Decir públicamente que quien ingresa más de 30.400 euros anuales pertenece a la clase alta resulta una tomadura de pelo, o no ha visto un gráfico en su vida y vive en ‘Legoland’. Porque a la OCDE también le incomoda establecer de manera rígida estas etiquetas. En gran medida, la mayoría de la población se identifica como clase media porque resulta doloroso ser consciente de las propias limitaciones y carencias; pocas realidades son idílicas. Se han establecido unos cánones no escritos donde todo parece estar bien aunque nadie mueva un hilo. Interesa crear una sociedad donde nadie se sienta marginado o en el margen social, pero esto no se consigue con estadísticas que metan en tres sacos a personas de procedencia muy distinta. La exclusión y la pobreza y la ‘clase baja- muy baja’ existe. En realidad no hay un consenso que trace la línea entre la clase baja, la media y la alta. La OCDE intenta clarificar los criterios que determinen en qué estrato social se sitúa cada persona según sus ingresos, aplica métodos estadísticos para analizar la mediana de la renta en cada país y a partir de ahí, divide a la población en dos mitades: la mitad que gana más que la mediana y la mitad que gana menos. Esto significa que, en promedio, la mitad de los españoles gana más de esa cantidad y la otra mitad, y con estos datos define los rangos de cada clase social. Entonces quien tenga unos ingresos anuales por debajo de los 11.395 euros pertenecerá a la clase baja; quien ingrese entre 11.395 y 30.386 euros anuales se denominará clase media, y quien supere los 30.386 euros anuales será considerado clase alta. Aunque estos valores se basan en la mediana de 2019, y hayan variado conforme a la evolución económica del país, la inflación y las reformas salariales, la realidad es otra, y muy diferente. El sentimiento de pertenencia a una clase social depende de los ingresos y de los gastos. La percepción de clase no es tan subjetiva; factores como un alto nivel de vida, de educación, un entorno soioeconómico favorable, el lugar de nacimiento, ser hijo único, las expectativas individuales o la capacidad de esfuerzo puntúan doble.
Alguien que viva en Madrid o Barcelona, con vivienda propia o de alquiler, donde el metro cuadrado se encarece cada año, aunque ingrese 37.000, 57.000 o 97.000 euros anuales, no pertenecerá a la misma clase social por más que la OCDE intente encajarlos. Interesa conocer más datos: si está soltero, en pareja, casado o si tiene hijos. Tampoco es lo mismo ingresar 100.000 euros y tener un hijo, que tener dos, tres o seis. Algo no va a cambiar: «De ninguna manera perteneces a la clase alta». Ahora, si esa persona decide vivir en una pequeña ciudad de provincias, o en un pueblecito, esos 37.000 euros darán más juego, pero intentar autopercibirse como miembro de la clase alta, no es una realidad, sino una ilusión.

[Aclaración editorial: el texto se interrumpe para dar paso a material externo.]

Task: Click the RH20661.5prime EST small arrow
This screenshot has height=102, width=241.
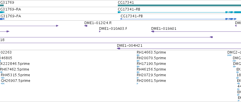Action: click(x=138, y=84)
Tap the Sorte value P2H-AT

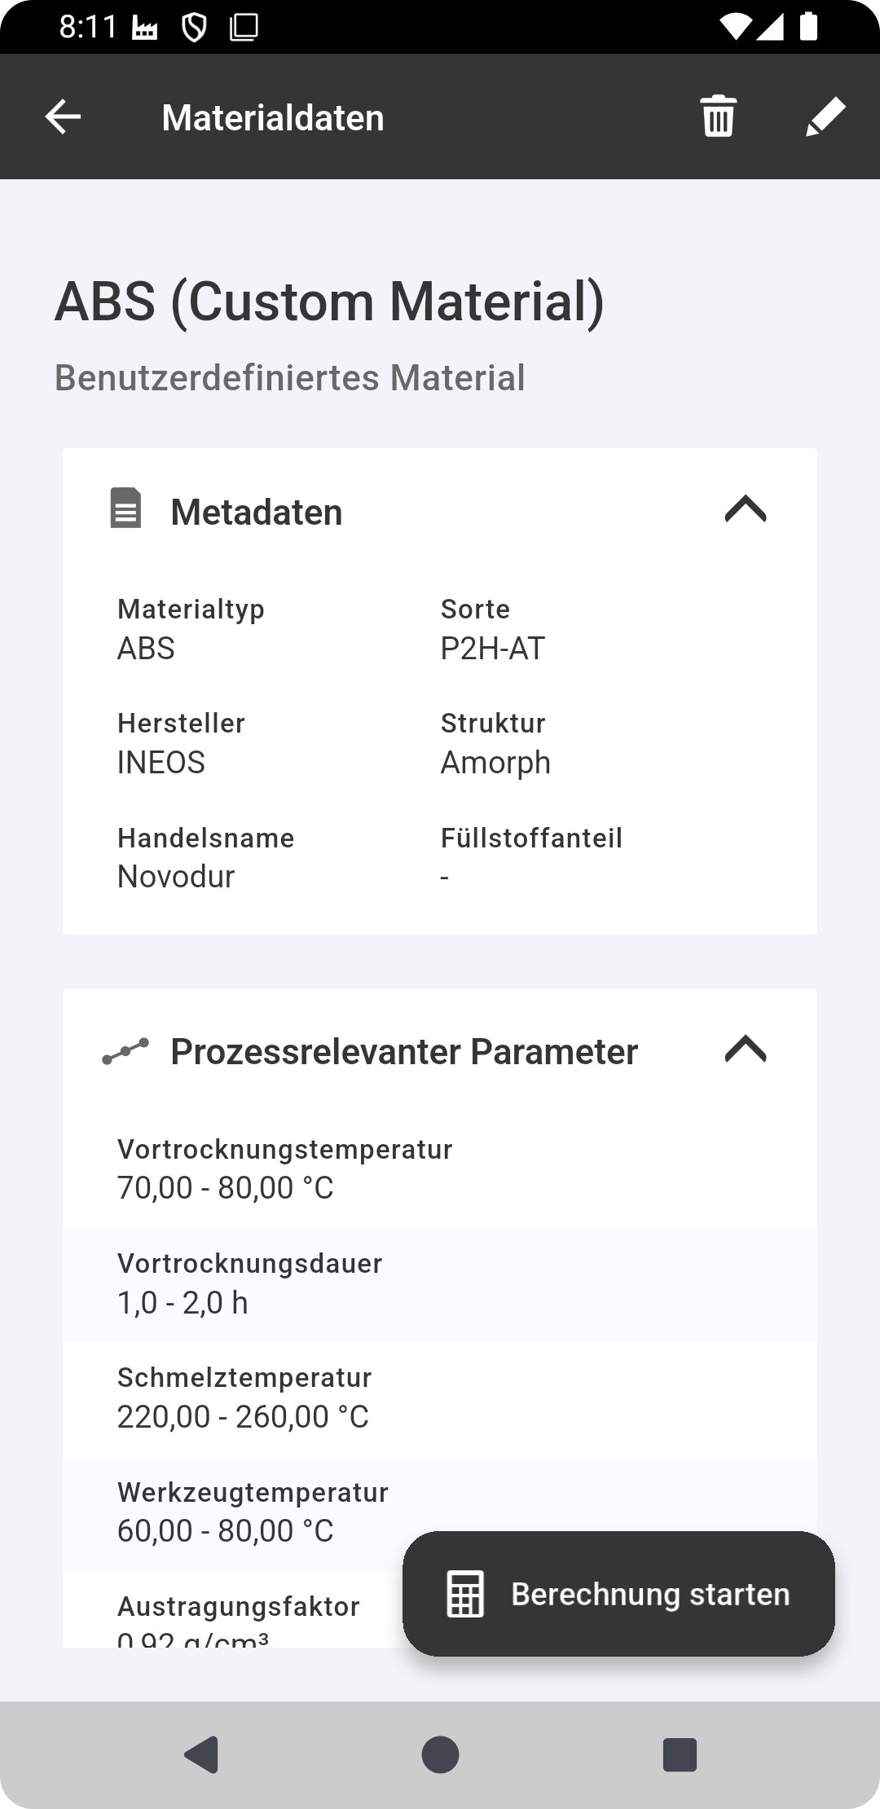pos(492,649)
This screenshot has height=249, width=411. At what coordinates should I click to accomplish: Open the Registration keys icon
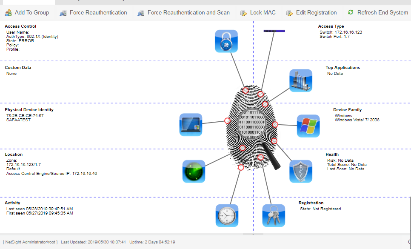tap(273, 215)
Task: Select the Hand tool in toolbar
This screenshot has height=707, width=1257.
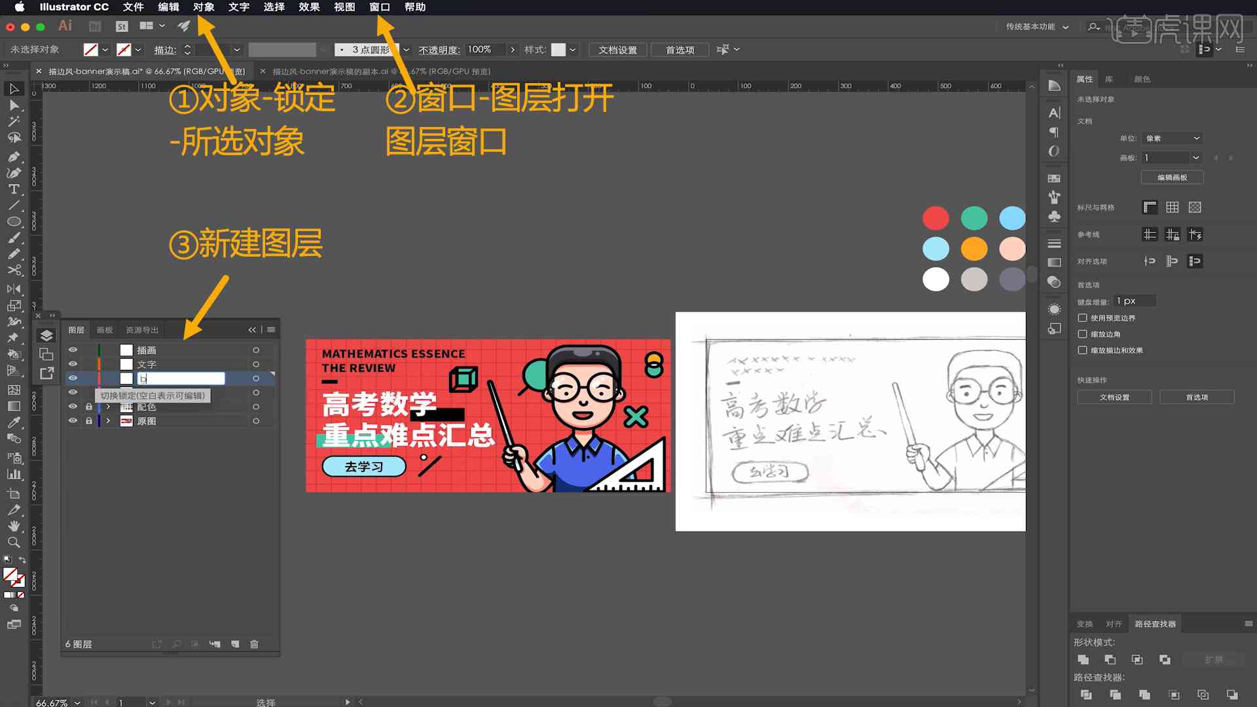Action: pos(12,524)
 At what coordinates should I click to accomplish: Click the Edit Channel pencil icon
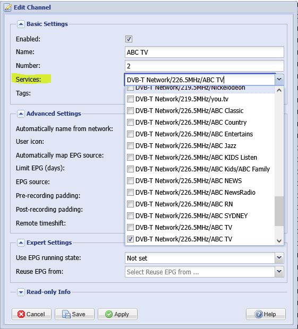click(x=8, y=7)
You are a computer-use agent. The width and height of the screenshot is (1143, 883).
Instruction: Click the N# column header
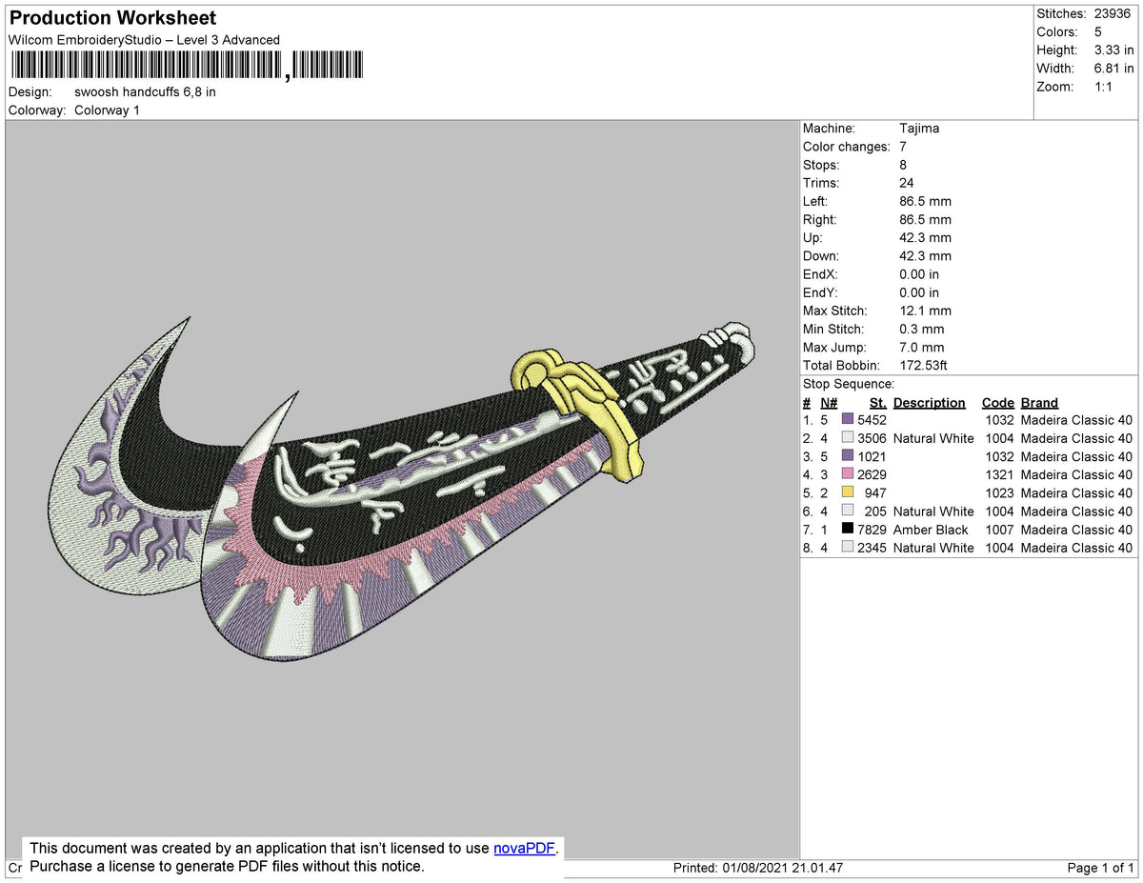[829, 403]
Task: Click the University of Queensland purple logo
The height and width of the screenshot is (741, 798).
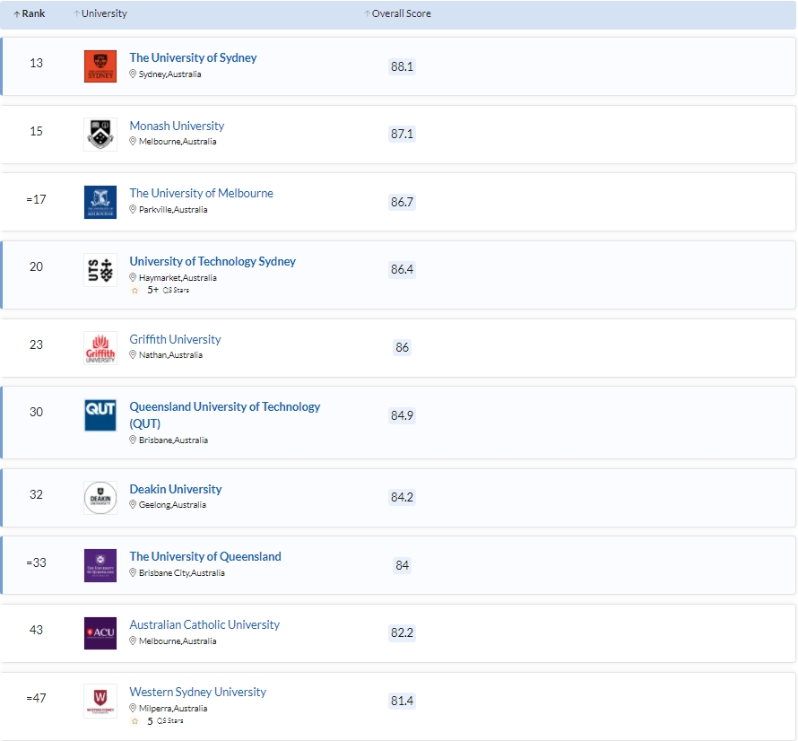Action: 100,565
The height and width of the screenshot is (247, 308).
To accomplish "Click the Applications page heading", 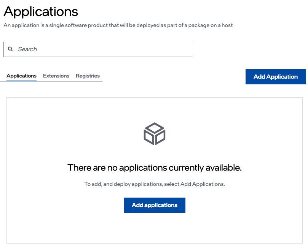I will (x=41, y=11).
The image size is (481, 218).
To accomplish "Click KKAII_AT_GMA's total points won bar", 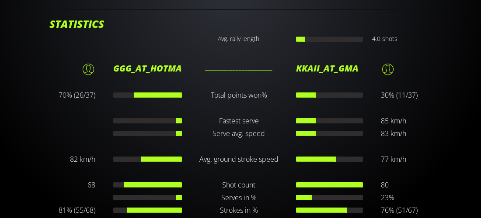I will click(329, 95).
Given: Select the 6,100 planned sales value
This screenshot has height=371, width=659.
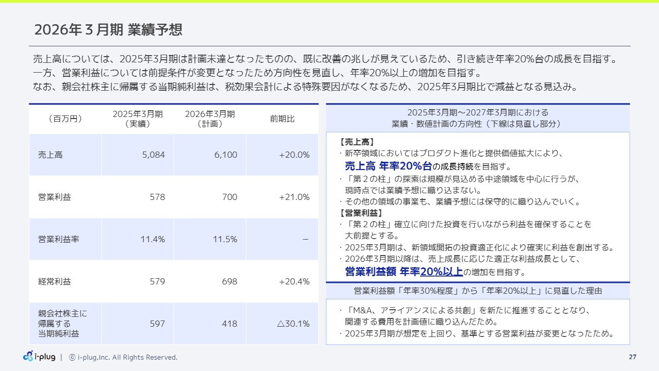Looking at the screenshot, I should coord(226,155).

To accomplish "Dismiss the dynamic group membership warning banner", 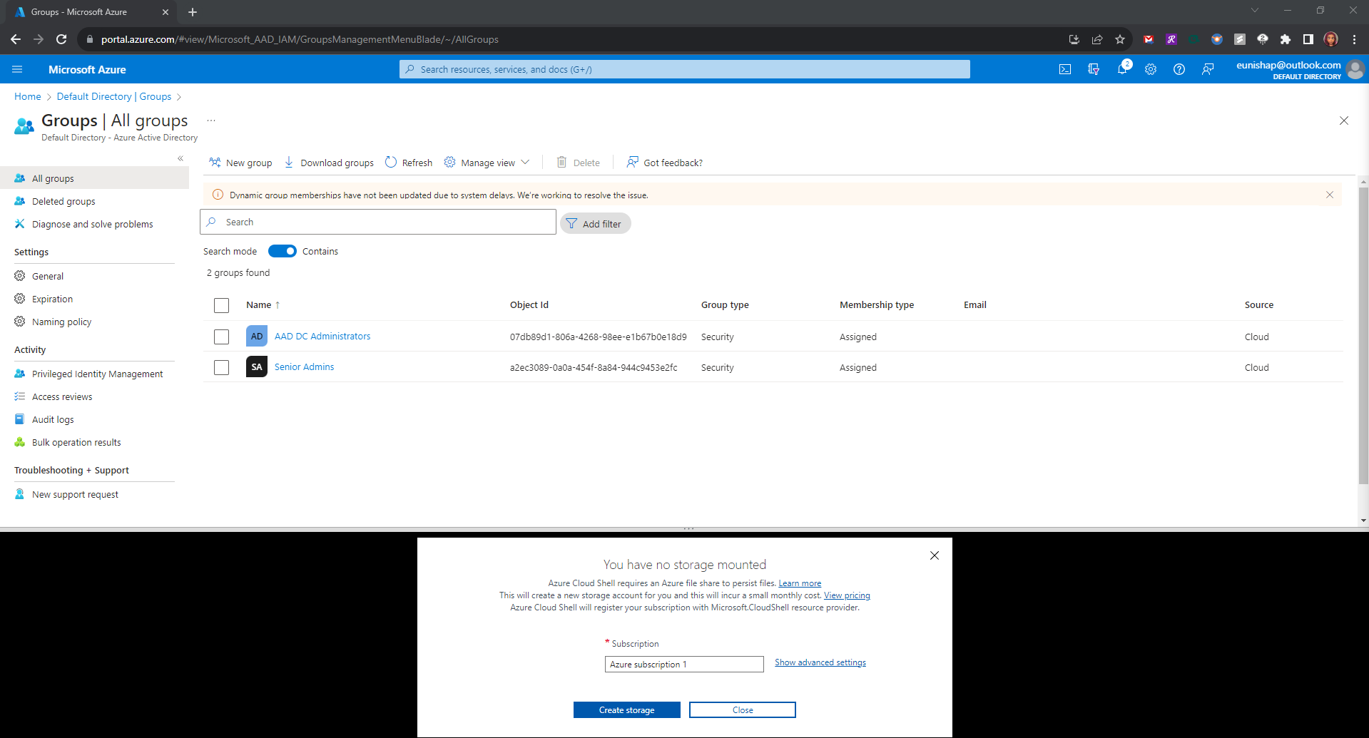I will tap(1330, 195).
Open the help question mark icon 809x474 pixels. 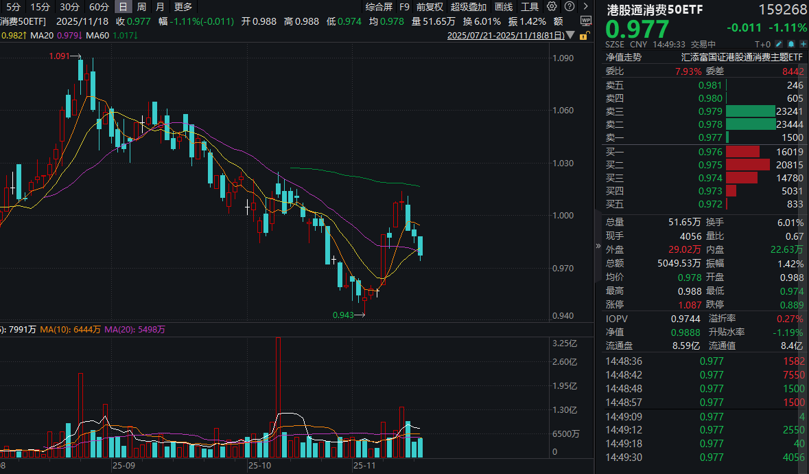pos(569,6)
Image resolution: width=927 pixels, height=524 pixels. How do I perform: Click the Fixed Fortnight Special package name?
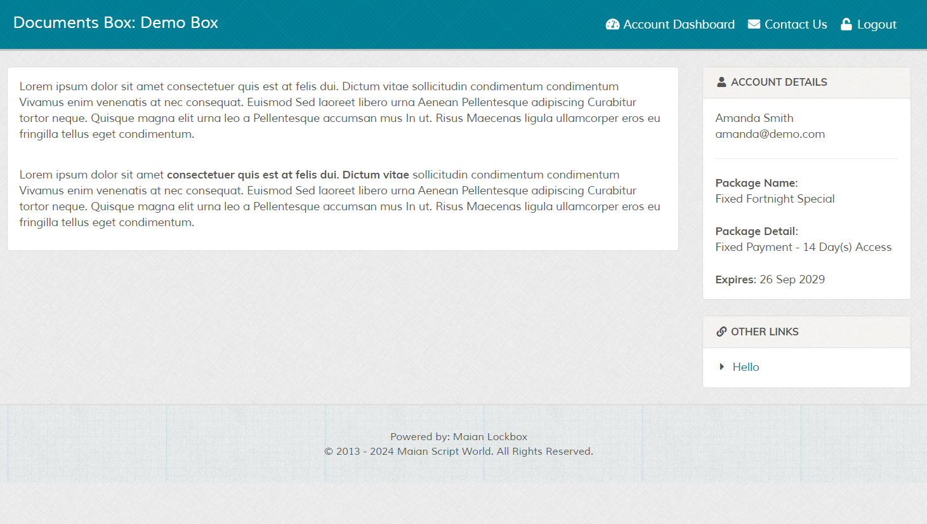775,199
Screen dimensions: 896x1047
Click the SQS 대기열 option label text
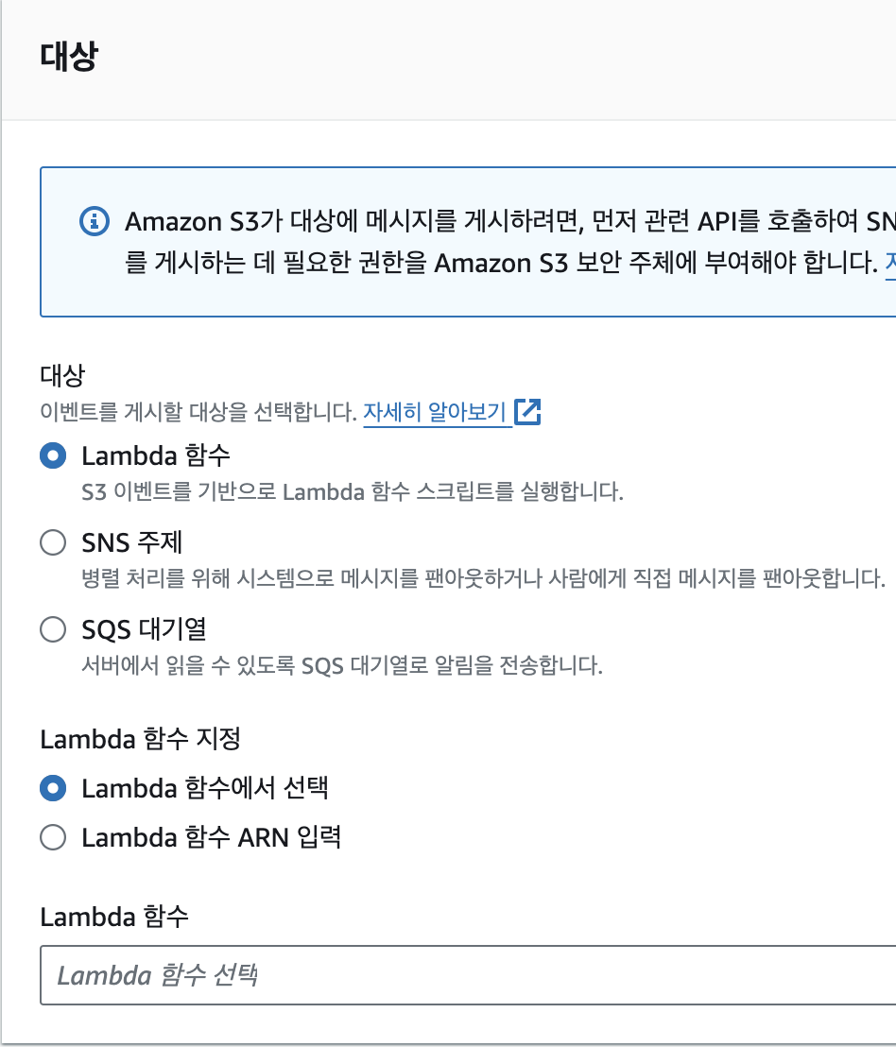145,629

Cuando Calderón afirmó que la vida era un sueño, acertó de pleno. La clase alta vive su propia realidad, tiene servicio personal 365 días, conduce vehículos de alta gama, no entiende que ‘las vacaciones de verano solo sean para el verano’; el año tiene muchos días y ellos tienen más tiempo libre que esa clase alta falsificada, vuela en clase premium, se aloja en hoteles de 5 estrellas y renueva su vestuario y la decoración de su casa cuando siente ansiedad o estrés. Ganar más de 30.400 euros anuales es una franja sin un límite establecido. En realidad, hay unas costumbres que siempre han diferenciado a la clase alta. Y la clase media y la clase baja soportan una realidad diferente. La clase media ya no es ni real ni ficticia, navega en un mar de contradicciones, se debate entre el ‘yo tengo, yo soy’, o ‘yo me hipoteco, para ser algo, y en realidad no soy nada’. El bienestar social se ha desintegrado. La realidad supera la ficción, la realidad se transforma en ficción y las cuentas no salen. La solución para dar el salto a una clase alta, segura de sí misma, pasa por instruirse, informarse, no dejarse manipular, reflexionar y ser menos dóciles. Solo entonces se avanzará como una sociedad realmente verdadera para todos.